THE TIDE TURNED FOR JAY
Just because Jay had decided to sell Firmino didn’t mean that he wasn’t prepared to buy him back when he hit form. Following a 13 point return in Gameweek 15, the Brazilian returned to Jay’s side in Gameweek 17 just in time for his best run of the season – 36 points returned over the following three gameweeks. Across the season Firmino averaged 6.3 base points per game for Jay, and 4.9 base points per game for Matthew.
It all seemed to be going so well for Jay, so what went wrong?
It’s easy to say that ‘Kanexit’ caused Jay to lose momentum. I wonder if he ended up defending an idea, and it meant that what had been perfect judgement in the first half of the season turned into points chasing in the second half.
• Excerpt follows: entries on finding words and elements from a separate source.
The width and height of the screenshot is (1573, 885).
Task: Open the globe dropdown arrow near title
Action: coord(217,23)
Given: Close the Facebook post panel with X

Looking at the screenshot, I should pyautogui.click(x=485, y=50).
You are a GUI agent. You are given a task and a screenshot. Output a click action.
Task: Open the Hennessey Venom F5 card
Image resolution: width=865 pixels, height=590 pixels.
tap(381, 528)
He bought Manchester United ‘keeper David de Gea just after his only double digit return of the season, the stopper averaged 3.8 points when Jay owned him compared to 5.3 points when he didn’t.
He bought Manchester City’s Kevin de Bruyne in time for a slight dip in form – returns of 3, 6, 3 were sandwiched between returns of 10, 10, 12. This is a player who Jay had previously been in sync with, and praised for holding onto in Gameweeks 4 and 5.
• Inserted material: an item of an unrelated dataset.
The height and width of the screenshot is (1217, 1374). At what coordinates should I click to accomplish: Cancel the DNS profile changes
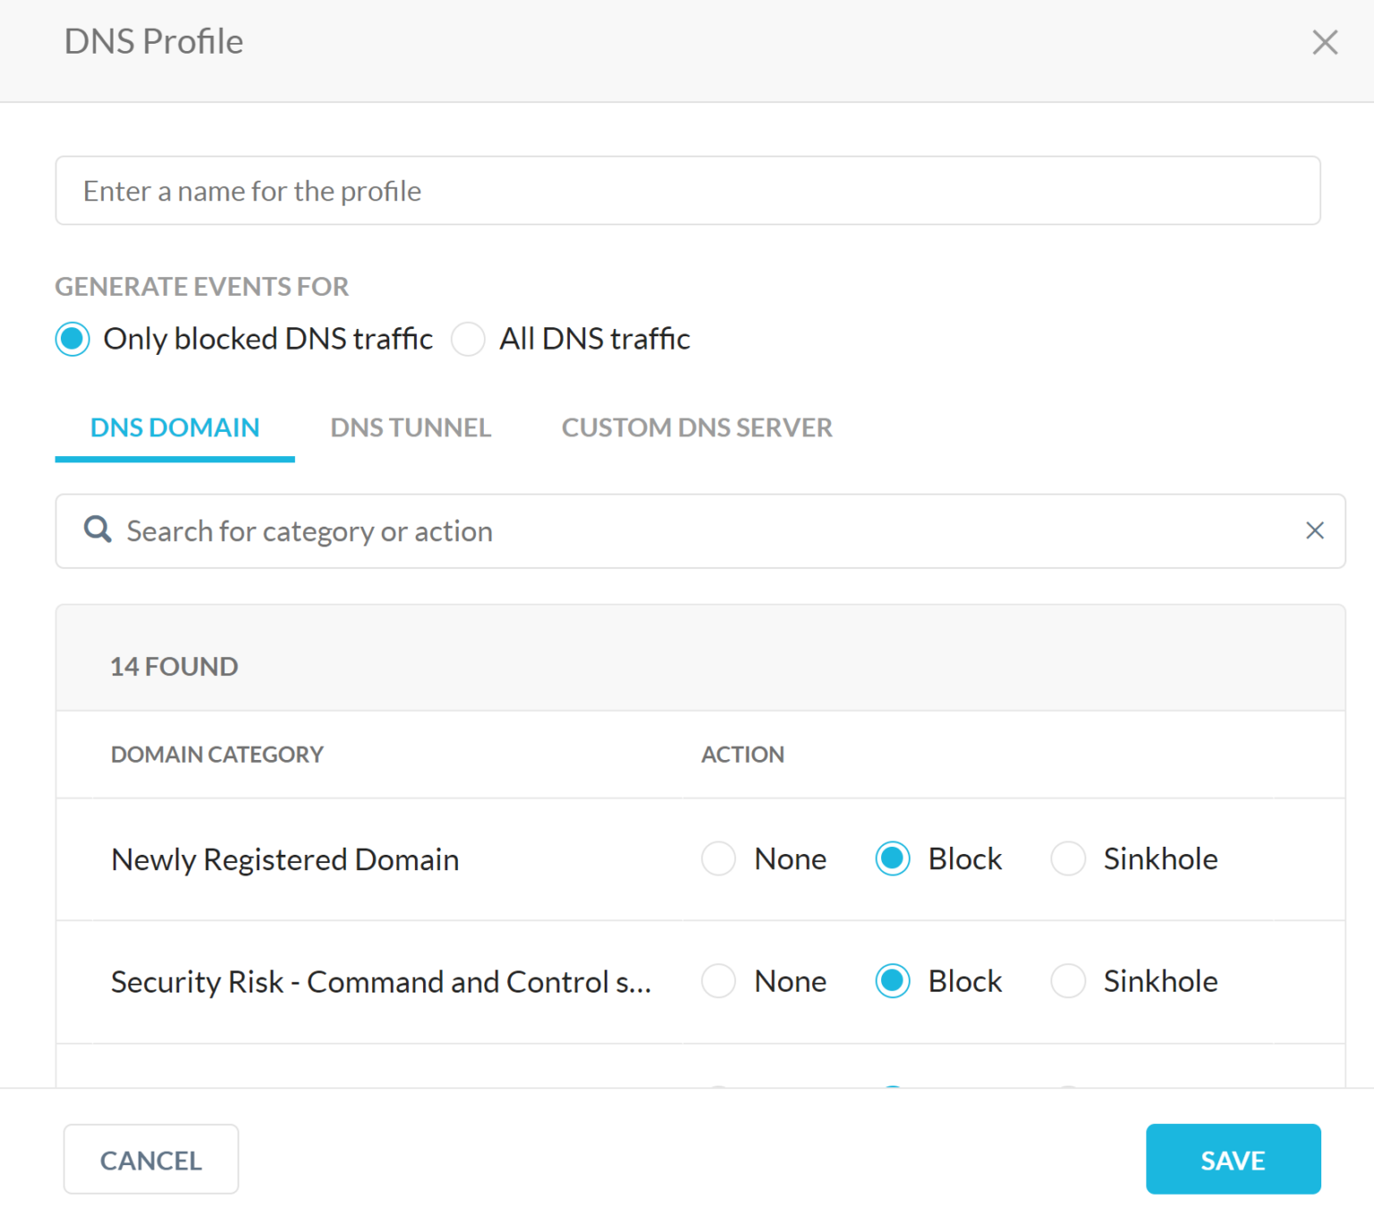[150, 1159]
Chelsea’s Eden Hazard was held for too long, and then sold in Gameweek 21 just before his best run of the season – 4.1 average base points before being sold, then 8.4 points in the following seven gameweeks.
When he started his preview videos, instead of telling viewers which moves to make, Jay would try to educate by explaining his ideas and logic. Did the videos cause him to become more stubborn because of the added scrutiny he put himself under? Did they affect his ability to play instinctively as he became more concerned about defending an idea?
It must be very difficult when you call yourself the world’s #1 FPL player to admit you may have made a mistake and correct it. It seemed to have a ripple effect and compromised his judgement.
Crystal Palace’s Wilfried Zaha and West Ham’s Marko Arnautovic were largely ignored. Players like Chelsea’s Willian, Tottenham’s Son and Alli, Leicester’s Vardy and Mahrez, Manchester United’s Jesse Lingard, and Watford’s Richarlison, were all either owned just after they had stopped hauling or sold just before they did, or both.
MATTHEW’S SECOND HALF COMEBACK
Although Matthew fell into many of the same traps as Jay – selling Hazard just before his good run, buying Willian just after his – he also managed to use better judgement on a number of players. In addition to keeping Mahrez and Vardy for the final gameweek, he bought Son and Stoke’s Xherdan Shaqiri for their most productive periods.
He took only three hits in the second half of the season, and from Gameweek 19 onwards was the most successful manager out of the Top Five in terms of points gained from immediate transfers with 89. Jay managed 53 points over the same period.
Double Gameweek 37 saw him sell Salah instead of Mahrez, in a move that demonstrated both patience in Mahrez and maximising his budget – Chelsea’s Andreas Christensen was upgraded to Tottenham’s Jan Vertonghen as part of a 19 point gain. Jay would have been proud.
However, Jay had bought Salah for a hit the previous gameweek, perhaps the repercussions of Kanexit played on his mind.
Despite their relative successes and failures, Matthew and Jay still had excellent seasons by most standards, both comfortably beating the AI manager featured on the BBC. However in Jay’s case, perhaps not the exceptional season it at one point promised to be.